__YOUR GOAL__
Count the lines below that contain the string "axis", treating uppercase and lowercase as distinct. Reply with the number only.

__RECORDS FOR THE EXERCISE__

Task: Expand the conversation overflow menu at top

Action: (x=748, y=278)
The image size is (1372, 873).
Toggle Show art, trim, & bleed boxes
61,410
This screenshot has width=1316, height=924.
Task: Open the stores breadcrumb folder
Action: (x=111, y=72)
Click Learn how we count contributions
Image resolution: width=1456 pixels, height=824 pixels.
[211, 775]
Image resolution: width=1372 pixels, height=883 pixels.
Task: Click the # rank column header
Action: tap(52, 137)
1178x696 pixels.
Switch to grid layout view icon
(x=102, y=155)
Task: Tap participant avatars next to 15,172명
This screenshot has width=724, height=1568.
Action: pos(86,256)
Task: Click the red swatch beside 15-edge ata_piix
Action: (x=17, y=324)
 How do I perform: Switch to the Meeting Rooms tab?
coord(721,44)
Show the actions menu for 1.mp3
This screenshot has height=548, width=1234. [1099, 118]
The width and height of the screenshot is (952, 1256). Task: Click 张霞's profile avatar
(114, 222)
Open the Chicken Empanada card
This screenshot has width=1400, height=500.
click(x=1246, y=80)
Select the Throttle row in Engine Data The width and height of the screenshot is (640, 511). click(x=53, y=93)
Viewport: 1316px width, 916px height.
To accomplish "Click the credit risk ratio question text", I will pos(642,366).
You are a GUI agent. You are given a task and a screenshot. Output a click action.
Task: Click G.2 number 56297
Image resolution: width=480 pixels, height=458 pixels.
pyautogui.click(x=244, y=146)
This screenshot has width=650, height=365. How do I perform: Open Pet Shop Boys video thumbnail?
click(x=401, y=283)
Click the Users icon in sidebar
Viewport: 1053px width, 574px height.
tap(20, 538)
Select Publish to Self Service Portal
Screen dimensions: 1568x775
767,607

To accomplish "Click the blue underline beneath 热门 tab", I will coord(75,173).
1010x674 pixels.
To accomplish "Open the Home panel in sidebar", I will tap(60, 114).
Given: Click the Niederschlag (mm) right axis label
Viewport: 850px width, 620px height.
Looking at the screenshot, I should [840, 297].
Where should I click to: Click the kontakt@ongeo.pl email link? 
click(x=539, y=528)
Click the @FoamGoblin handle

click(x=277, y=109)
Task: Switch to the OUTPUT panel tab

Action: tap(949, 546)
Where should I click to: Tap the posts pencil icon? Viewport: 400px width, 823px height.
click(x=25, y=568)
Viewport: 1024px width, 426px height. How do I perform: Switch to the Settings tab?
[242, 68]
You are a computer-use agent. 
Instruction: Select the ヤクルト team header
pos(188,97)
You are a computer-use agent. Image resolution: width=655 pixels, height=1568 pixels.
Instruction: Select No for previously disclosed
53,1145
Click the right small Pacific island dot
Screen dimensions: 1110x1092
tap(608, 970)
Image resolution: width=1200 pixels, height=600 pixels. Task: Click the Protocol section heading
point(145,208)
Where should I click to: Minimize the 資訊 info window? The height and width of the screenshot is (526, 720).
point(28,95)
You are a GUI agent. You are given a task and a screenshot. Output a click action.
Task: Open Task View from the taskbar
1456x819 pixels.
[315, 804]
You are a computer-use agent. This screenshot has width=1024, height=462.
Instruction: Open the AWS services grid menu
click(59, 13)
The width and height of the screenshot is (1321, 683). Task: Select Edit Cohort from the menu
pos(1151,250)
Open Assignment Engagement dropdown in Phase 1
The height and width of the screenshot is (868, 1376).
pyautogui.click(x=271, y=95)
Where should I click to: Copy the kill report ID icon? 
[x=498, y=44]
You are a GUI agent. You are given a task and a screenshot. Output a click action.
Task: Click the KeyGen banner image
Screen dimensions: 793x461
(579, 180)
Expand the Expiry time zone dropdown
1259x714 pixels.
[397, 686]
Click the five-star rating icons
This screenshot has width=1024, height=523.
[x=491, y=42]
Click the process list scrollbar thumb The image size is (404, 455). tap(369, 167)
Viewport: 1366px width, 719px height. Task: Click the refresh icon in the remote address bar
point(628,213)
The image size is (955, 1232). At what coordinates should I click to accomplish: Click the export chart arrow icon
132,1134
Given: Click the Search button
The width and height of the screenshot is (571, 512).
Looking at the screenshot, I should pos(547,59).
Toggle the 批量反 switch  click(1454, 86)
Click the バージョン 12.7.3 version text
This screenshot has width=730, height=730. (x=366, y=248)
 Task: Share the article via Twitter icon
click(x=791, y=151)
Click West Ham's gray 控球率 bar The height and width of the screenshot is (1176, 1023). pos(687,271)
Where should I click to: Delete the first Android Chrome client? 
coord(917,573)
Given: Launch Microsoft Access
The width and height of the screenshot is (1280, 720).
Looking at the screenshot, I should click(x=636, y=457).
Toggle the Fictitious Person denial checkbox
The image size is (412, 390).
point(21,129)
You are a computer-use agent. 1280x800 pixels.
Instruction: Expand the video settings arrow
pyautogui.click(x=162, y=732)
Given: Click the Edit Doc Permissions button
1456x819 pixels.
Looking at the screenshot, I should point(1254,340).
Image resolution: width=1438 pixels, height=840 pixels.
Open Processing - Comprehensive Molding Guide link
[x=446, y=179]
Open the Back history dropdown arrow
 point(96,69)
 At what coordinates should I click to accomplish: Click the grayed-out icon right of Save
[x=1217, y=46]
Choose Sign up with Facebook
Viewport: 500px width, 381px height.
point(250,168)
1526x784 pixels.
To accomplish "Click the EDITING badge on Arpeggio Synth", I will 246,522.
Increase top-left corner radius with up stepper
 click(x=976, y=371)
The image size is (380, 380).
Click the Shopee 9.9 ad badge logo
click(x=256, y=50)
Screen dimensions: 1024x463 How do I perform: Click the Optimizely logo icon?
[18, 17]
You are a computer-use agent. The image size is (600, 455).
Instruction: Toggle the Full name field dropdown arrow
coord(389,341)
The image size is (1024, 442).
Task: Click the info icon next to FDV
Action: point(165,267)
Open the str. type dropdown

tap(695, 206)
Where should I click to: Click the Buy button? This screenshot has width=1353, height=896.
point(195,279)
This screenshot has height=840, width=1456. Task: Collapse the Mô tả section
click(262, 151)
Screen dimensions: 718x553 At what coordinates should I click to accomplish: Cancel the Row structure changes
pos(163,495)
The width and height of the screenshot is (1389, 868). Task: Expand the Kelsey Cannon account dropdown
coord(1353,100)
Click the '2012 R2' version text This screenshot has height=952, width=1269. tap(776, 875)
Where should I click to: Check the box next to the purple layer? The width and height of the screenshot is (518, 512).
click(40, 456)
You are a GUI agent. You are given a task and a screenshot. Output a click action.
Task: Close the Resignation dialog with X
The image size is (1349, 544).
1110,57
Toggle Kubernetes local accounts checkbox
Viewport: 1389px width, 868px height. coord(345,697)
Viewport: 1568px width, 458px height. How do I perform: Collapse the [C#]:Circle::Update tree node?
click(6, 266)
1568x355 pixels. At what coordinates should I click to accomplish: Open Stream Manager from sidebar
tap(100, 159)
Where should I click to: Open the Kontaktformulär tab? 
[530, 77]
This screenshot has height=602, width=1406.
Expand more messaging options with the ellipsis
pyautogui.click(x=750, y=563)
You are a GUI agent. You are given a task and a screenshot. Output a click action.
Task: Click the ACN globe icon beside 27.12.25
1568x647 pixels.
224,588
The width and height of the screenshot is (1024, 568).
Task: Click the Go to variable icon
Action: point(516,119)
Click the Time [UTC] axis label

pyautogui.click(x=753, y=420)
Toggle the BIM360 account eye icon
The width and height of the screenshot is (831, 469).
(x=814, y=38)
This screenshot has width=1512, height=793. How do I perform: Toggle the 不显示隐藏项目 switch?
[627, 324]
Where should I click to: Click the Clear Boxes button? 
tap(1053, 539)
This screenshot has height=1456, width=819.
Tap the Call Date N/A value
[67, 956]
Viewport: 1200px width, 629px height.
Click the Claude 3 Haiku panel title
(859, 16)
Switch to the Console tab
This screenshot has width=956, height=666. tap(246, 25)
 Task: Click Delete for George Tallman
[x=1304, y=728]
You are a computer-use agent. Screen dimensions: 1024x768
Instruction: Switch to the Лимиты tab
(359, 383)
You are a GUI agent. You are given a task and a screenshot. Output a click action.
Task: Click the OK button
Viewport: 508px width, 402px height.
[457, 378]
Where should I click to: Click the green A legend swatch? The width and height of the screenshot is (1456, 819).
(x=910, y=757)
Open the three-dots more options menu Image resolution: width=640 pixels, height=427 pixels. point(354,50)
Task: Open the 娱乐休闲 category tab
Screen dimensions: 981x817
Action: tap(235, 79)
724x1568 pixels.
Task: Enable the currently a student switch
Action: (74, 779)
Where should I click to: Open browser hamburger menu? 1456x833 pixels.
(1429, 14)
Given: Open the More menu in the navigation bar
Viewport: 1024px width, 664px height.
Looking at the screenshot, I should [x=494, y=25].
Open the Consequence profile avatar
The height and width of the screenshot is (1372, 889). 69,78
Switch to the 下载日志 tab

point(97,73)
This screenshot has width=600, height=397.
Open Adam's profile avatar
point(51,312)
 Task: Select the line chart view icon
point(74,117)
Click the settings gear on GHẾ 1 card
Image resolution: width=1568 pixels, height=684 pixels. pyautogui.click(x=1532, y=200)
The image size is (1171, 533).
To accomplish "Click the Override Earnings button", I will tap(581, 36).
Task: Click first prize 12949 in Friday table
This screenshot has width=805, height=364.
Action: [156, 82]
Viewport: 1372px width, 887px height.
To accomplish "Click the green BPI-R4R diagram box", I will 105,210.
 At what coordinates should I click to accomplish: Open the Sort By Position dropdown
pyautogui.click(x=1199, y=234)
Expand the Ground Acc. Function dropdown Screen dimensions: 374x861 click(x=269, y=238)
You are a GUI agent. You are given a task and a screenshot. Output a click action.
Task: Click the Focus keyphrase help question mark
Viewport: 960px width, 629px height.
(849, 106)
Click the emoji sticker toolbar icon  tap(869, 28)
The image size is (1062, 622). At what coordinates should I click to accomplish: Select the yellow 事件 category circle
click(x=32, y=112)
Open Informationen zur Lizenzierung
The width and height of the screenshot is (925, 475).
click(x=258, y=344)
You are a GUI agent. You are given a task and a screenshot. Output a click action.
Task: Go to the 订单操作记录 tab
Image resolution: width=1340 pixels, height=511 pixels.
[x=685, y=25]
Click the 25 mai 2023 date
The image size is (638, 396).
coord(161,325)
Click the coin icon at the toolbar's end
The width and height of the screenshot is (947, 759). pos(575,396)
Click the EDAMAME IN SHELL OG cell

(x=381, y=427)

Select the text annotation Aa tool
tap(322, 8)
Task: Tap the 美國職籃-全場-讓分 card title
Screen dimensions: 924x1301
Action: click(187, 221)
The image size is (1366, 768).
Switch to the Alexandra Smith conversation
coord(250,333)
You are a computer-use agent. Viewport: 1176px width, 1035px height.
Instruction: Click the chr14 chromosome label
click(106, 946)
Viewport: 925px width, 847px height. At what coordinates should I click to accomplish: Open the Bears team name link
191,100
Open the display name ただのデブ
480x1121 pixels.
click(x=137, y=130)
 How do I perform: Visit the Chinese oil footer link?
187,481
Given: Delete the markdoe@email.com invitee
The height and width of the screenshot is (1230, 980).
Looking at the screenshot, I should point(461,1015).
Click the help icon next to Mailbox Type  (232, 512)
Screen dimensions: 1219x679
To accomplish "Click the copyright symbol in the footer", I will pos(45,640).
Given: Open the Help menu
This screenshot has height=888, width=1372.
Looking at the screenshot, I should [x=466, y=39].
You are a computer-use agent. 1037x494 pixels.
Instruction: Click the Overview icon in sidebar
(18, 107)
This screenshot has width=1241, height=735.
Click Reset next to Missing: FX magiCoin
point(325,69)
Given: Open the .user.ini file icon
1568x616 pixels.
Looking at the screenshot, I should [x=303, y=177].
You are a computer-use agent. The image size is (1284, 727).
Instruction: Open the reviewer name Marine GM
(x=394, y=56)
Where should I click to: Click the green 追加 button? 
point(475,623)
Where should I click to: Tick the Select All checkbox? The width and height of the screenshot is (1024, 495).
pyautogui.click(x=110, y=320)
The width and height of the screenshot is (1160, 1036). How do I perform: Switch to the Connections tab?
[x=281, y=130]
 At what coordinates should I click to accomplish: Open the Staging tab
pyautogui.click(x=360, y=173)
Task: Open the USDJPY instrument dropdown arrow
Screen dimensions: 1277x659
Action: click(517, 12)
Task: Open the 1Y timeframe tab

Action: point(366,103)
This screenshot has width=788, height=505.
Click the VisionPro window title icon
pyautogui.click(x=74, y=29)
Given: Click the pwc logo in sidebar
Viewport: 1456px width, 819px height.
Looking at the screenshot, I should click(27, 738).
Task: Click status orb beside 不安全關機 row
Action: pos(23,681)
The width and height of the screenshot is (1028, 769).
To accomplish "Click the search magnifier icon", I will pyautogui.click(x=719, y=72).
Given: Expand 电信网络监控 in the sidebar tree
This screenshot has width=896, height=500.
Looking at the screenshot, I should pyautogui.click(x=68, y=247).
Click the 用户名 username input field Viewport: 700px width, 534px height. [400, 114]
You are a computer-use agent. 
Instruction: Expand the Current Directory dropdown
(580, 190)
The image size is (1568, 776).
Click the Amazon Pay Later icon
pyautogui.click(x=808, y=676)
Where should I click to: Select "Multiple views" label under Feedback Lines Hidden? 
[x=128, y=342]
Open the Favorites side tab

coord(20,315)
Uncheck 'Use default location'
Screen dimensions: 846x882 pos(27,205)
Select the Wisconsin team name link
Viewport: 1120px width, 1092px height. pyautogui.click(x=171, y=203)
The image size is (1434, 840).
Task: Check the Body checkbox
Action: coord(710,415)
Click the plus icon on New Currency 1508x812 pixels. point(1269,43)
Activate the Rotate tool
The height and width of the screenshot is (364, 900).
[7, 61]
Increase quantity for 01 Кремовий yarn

__EXERCISE RESPONSE__
2